I have decided that I have a problem. I cannot deal with plans. And that in itself is a problem to me because I love planning! I can plan for anyone else, and the plan will work. I can plan for myself, and if I go through with the plan, it will work. My problem is that plans for some reason scare me or something. I don't really FEEL scared of plans. I just think maybe that's the case, because everything in my life that is based on a plan I have started to shy away from.
Case and point I decided that I am NOT going to write on this blog every day. I can't. Sometimes it is just not possible, and sometimes I just don't feel like it. This is NOT an assignment, so why should I HAVE to do anything with it? I shouldn't. RIGHT THERE! I just shunned a plan. Is is because I'm scared of writing every day? No.
Maybe I'm lazy. That idea scares me because it seems like it could be so true. And how do I stop being lazy? I just do, right? I don't know. The thought of doing ANYTHING for the rest of my life...one thing, a career...I just can't think on it. It makes me nervous. Maybe it's because I never have done anything that I loved for any length of time. I spent a lot of my time teaching and working with teaching, and studying teaching, just to figure out for myself that it's not what I want to do. That started it all. Which is why I think I'm scared. I think I shy away from anything like that now because I'm scared that if I put so much of myself and my time into something again that it will fail me. I really don't know.
Randy once said that he thought that maybe I should talk to someone. I go through fits of what I guess could be called depression where I just don't want to move, I don't want to see anyone, I get mad at everything, then I get sad, and then I just feel emotionally exhausted and I just can't do anything, But then I look at people who actually HAVE depression, and I feel like my version of it is a cop out for laziness. Those other people, they seriously have this problem, and I feel like I am trying to use what they actually have as an excuse for just generally being lazy. When Randy said I should talk to someone, I freaked out. Not to anyone. Just in my mind. I don't need to talk to anyone. I'm fine right? Oye.

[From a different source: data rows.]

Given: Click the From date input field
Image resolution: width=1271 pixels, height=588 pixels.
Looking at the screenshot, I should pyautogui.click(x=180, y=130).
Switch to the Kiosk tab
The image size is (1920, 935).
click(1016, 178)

I hate feeling this way. Then a friend of mine told me that he doesn't think I am depressed. He thinks I need more social interaction. I can't say if he's right or not because I shy away from social interaction. I don't mean to. It just makes me so uncomfortable. Even with friends. I always worry that they will be bored. We won't have anything to talk about. I will be bored. They don't REALLY want to spend time with me. I don't want to get up and get ready. I don't feel like it. I end up canceling more often than not.
That's not healthy. But my friend says he sees a significant change in me when I actually do get out and spend time with people. I just need that motivation to get going and once I do I am okay. So maybe he is right? So then my question is how do I get over this lack of motivation? Or laziness? It scares me. It always comes back to being lazy. I don't want to be that person.
I got on here with nothing at all to say, and as soon as I wrote my first sentence it all started pouring out, which I guess is a good thing, right? I don't know if I feel any better about it. I KNOW I didn't make any sense. But now it's out there. And it's out of me. So maybe this will help.
I love writing. I wish I was good at it.